Nous devons prendre acte (principe de réalité) que dans ces situations, la pluralité est la règle que porte les citoyens.
Le temps est révolu où peut donner à l’emporte-pièce, des consignes comme autant d’obligation à faire ?

Alors pourquoi donner des « Consignes » qui de toute façon ne seront pas respectées. Et dire aux autres ce que l’on ne fera peut-être pas nous même ?? N’a-t-on pas un devoir de vérité ?

Un jeune électeur (34 ans) m’a balancé : "J’en ai marre que l’on face appel à mon vote en me mettant un couteau sous la gorge"

« Ceux qui pensent arrêter leur regard sur l’horizon et se bornent à regarder ce qu’on voit, ceux qui revendiquent le pragmatisme et de faire seulement avec ce qu’on a, n’ont aucune chance de changer le monde... L’utopie, c’est ce qu’il y a au delà de l’horizon »
Henri Lefebvre

« L’universel, c’est le local moins les murs. On n’accède pas à l’universel en détruisant le local, en délocalisant, c’est en abattant les
murs qui séparent les cultures locales ».

« Défiez-vous de ces cosmopolites qui vont chercher au loin des devoirs qu’ils dédaignent d’accomplir autour d’eux. Tel philosophe se flatte d’aimer les Tartares pour se dispenser d’aimer ses voisins »

De : Bernard Trannoy
mercredi 23 mars 2011

En complément l’article de Sud-Ouest 21/03/2011

Analyse pertinentes de Sud-Ouest des élections cantonales

Analyse qu’aurait dû produire la direction fédérale du PCF de Gironde, mais pas seulement elle. Cette direction se cantonne dans une analyse en %. Analyse qui a pour eux l’avantage de valoriser la stratégie FdG. L’analyse en nombre de voix tempère largement cet aveuglement. Montre que l’apport des "Partenaires" est en fait quasi nul. Cette stratégie éloigne de nous un électorat traditionnel communiste qui n’y trouve pas son compte.

Sud-Ouest Sur les 21 millions de Français appelés à voter dimanche, 12 millions sont restés chez eux.
Cette abstention fausse considérablement le résultat.
Regardons les partis un par un et comparons ce qui est comparable, c’est-à-dire les résultats dans les mêmes cantons entre 2004 et 2011.
L’UMP ne rassemble que 1,5 million de voix (sur 21 millions d’inscrits !), soit un million d’électeurs de moins qu’en 2004. La chute de ses alliés se situe dans les mêmes proportions. C’est un revers cinglant qui confirme le rejet de la majorité. Personne ne le conteste.
Mais dire que le PS a gagné ces cantonales est une affirmation un peu trompeuse. En sept ans, le PS est passé de 3,2 millions de voix à 2,3 millions. Soit une perte de 900 000 suffrages. Même s’il progresse en pourcentage, ce chiffre absolu démontre qu’il n’y a pas (encore ?) d’adhésion au PS.

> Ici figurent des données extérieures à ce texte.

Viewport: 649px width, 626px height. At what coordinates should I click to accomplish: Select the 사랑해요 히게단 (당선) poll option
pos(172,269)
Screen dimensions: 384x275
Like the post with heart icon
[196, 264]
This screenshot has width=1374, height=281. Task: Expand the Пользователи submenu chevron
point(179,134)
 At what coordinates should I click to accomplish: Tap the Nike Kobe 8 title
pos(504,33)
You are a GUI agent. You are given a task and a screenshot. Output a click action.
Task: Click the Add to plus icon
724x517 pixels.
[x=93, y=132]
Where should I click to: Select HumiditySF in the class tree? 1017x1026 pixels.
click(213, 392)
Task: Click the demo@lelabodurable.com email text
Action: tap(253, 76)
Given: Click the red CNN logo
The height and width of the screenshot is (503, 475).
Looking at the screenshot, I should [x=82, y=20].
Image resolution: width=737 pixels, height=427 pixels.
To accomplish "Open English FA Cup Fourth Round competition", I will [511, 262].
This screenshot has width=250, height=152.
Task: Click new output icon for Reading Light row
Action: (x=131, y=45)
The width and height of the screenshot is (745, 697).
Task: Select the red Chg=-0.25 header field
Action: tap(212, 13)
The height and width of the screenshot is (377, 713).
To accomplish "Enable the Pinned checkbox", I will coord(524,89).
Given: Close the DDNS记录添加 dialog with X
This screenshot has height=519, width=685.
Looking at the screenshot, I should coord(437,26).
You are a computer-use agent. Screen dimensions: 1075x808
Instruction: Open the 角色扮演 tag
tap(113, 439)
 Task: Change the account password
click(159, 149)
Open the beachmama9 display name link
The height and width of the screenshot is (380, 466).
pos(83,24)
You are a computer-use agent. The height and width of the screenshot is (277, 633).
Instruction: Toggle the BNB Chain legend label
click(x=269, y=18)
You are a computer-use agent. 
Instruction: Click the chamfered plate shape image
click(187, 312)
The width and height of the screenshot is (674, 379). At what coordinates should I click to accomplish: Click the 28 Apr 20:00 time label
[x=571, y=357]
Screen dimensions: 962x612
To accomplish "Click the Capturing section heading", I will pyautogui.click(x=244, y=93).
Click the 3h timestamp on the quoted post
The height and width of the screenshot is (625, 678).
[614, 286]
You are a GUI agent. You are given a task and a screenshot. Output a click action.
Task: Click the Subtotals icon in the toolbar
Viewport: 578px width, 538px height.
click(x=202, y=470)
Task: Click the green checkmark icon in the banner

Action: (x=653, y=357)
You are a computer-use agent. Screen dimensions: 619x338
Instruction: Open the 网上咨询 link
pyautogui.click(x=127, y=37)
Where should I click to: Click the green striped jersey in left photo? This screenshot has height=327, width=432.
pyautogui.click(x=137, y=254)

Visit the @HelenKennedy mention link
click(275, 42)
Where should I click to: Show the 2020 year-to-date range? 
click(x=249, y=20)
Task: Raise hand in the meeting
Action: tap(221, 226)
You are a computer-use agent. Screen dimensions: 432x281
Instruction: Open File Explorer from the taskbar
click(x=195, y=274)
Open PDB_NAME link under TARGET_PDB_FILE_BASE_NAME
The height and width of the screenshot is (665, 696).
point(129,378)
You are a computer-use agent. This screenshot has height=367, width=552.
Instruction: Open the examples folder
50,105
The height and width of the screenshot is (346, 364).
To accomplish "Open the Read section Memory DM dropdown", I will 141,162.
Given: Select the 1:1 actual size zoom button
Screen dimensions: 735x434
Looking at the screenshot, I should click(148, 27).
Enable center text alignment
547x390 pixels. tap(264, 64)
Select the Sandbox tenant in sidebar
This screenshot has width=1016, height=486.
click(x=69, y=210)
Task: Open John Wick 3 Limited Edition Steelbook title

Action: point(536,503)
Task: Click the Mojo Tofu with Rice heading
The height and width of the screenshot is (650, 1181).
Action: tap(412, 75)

Alors, qui gagne ? Le FN ? Et bien, contre toute attente et contrairement au cocorico de Marine Le Pen, il a perdu, sur la même période, près de 100 000 électeurs, même s’il progresse en pourcentage. Petit correctif concernant le FN : il n’était pas présent dans tous les cantons et là où il l’était, ses scores moyens sont plutôt autour de 18-19%.

Le Front de Gauche ? Ensemble, quoi qu’en dise Jean-Luc Mélenchon, ses composantes font moins que les seuls communistes en 2004.

Les écologistes ? Oui, on peut dire qu’eux progressent : les Verts totalisaient 500 000 voix en 2008 ; Europe écologie atteint 750 000 suffrages cette fois-ci. Grâce, il faut quand même le dire, à un coup de main du PS qui lui a fait cadeau de quelques dizaines de cantons.

Conclusions : progresser en pourcentage ne signifie pas que l’on se renforce dans l’opinion. Et avant de protester contre l’émergence de forces qui nous déplaisent, la première chose à faire est de s’en prendre à soi-même et d’aller voter. Car c’est gros comme une vache dans un couloir : les gagnants de dimanche ne doivent leur victoire qu’à l’abstention. Ce qui signifie a contrario que tout espoir n’est pas perdu, pourvu que l’on se rendre aux urnes la prochaine fois.